*The problem*. Check every line below for the word "will" and show those that hold it.

[Exercise input Boundary: Start]

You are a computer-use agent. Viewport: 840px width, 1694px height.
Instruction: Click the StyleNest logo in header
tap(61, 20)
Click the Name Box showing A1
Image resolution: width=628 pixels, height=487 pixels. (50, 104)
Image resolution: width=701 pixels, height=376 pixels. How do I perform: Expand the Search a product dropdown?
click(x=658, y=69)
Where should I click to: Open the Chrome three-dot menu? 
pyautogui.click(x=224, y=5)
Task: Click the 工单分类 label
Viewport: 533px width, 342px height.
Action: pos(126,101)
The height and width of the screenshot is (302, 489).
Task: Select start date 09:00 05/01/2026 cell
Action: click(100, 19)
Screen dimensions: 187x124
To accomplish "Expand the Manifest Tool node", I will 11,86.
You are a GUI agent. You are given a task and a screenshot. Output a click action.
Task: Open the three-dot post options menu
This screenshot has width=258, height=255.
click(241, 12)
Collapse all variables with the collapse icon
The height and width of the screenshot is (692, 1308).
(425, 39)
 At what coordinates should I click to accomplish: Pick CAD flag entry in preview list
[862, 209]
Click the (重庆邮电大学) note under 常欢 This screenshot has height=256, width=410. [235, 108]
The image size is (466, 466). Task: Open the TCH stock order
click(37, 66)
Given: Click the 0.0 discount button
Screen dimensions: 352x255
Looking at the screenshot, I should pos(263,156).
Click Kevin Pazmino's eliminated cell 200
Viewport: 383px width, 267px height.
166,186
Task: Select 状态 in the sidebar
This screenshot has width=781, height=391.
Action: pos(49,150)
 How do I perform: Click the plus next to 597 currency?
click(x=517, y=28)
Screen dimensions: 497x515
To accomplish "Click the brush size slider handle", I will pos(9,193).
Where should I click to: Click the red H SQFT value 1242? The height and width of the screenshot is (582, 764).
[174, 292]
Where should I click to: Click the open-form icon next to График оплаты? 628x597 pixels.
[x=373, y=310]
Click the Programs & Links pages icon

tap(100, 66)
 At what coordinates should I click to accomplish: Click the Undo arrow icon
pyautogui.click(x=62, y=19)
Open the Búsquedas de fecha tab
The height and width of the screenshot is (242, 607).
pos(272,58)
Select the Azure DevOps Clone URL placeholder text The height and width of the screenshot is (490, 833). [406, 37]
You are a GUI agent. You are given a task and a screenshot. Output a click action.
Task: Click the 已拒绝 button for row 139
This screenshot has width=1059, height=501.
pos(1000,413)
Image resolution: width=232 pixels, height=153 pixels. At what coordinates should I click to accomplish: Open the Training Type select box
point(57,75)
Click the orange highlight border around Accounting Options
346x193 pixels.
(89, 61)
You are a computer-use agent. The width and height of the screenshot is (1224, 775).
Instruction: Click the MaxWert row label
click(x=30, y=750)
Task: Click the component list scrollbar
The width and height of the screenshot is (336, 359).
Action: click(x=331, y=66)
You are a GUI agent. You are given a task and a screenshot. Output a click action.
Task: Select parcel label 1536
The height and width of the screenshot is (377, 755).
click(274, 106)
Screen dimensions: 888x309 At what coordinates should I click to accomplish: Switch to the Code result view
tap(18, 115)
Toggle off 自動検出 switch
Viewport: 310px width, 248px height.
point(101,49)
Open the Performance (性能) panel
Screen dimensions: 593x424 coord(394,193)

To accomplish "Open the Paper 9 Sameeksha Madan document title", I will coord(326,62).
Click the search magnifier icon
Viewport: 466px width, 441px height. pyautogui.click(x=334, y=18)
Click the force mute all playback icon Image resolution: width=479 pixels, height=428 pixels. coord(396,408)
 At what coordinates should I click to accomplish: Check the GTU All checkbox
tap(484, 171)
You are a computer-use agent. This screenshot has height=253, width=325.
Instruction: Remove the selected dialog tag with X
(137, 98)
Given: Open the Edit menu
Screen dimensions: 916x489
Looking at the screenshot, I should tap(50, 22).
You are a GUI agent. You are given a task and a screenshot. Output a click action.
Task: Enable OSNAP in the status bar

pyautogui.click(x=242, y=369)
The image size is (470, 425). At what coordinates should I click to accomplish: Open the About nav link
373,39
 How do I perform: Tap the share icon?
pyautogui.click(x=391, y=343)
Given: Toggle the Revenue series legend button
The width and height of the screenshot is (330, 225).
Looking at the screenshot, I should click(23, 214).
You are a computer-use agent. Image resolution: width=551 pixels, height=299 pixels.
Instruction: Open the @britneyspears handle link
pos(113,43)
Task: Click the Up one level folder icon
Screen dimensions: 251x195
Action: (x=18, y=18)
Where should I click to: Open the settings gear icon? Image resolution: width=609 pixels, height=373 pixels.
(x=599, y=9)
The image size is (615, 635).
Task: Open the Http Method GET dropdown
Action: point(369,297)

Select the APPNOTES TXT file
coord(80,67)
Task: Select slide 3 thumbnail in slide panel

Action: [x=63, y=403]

[Exercise input Boundary: End]

*Result for this exercise*.
To accomplish "Expand the Manifest Tool node", I will 11,86.
To accomplish "Click the brush size slider handle", I will pos(9,193).
To accomplish "Open the Paper 9 Sameeksha Madan document title", I will coord(326,62).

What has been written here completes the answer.